** Opening Available data block **
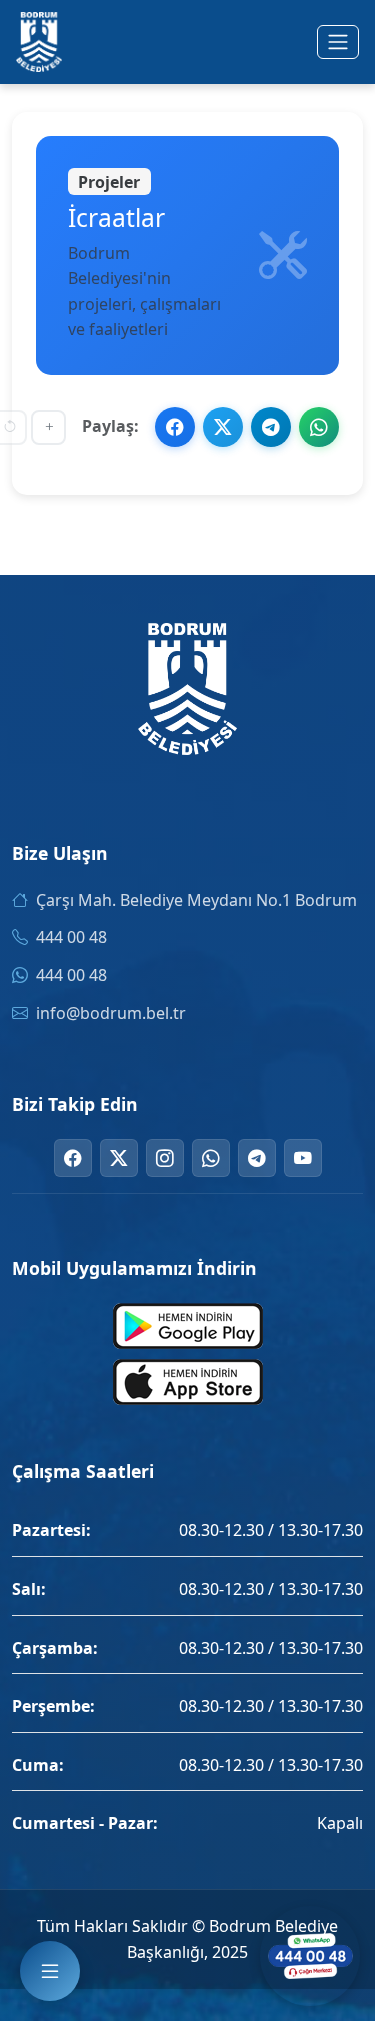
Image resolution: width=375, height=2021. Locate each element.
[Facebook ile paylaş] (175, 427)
** Closing Available data block **
** Opening Available data block **
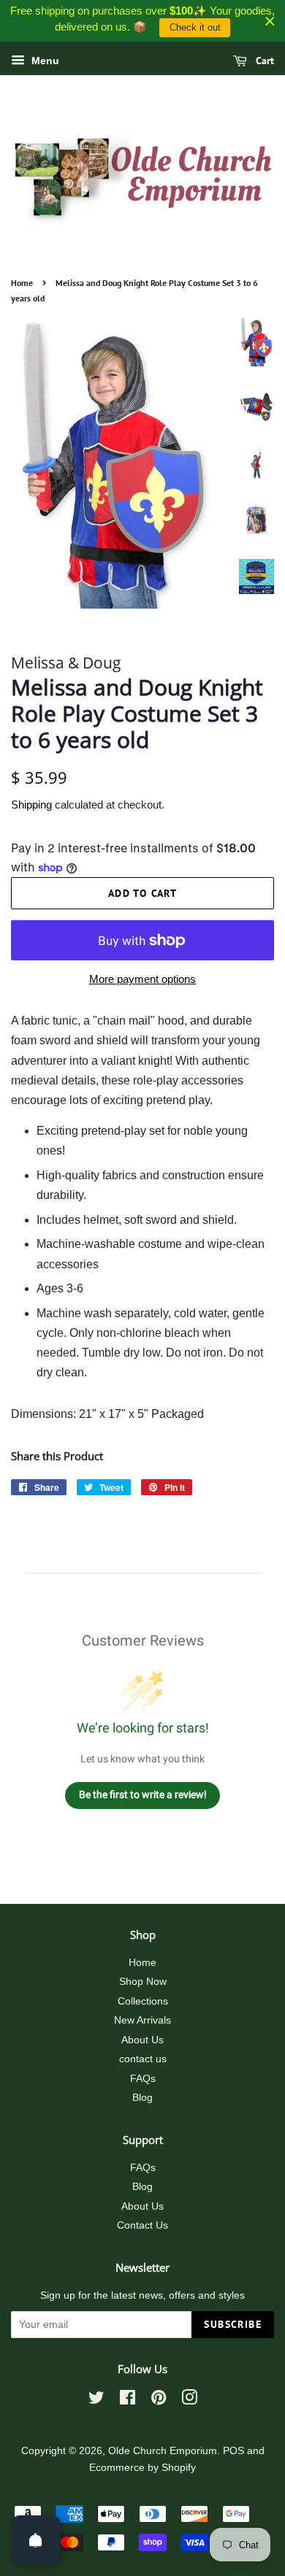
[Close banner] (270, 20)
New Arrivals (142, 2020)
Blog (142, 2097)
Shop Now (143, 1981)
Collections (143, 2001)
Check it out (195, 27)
** Closing Available data block **
- _Exercise goal_: Look above for the line that contains "[Close banner] (270, 20)". Starting there, transcribe every line exactly until you have copied the line that contains "Check it out (195, 27)".

- _Answer to this task_:
[Close banner] (270, 20)
New Arrivals (142, 2020)
Blog (142, 2097)
Shop Now (143, 1981)
Collections (143, 2001)
Check it out (195, 27)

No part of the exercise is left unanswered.